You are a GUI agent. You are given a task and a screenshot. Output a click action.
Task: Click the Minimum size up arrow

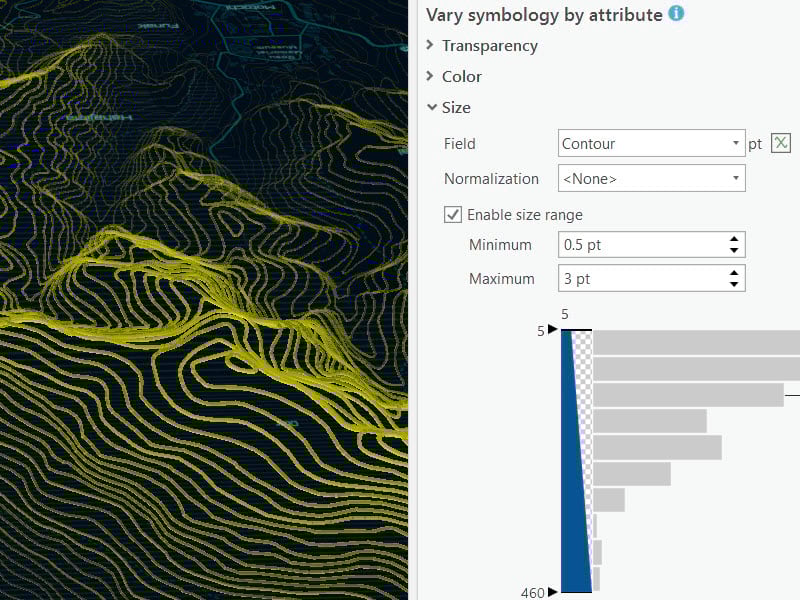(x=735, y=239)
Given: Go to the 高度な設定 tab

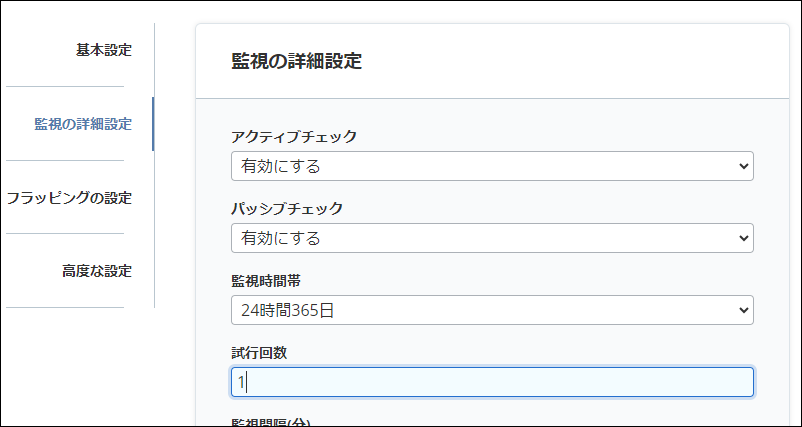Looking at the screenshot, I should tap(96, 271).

--

**Exercise directions**
Write every record out again exactly, omitting the pictures they hold.

**Solved exercise**
You are a GUI agent. You are given a task and a screenshot. Output a click action.
Task: Click the Minimum size up arrow

(x=735, y=239)
Given: Go to the 高度な設定 tab

Looking at the screenshot, I should tap(96, 271).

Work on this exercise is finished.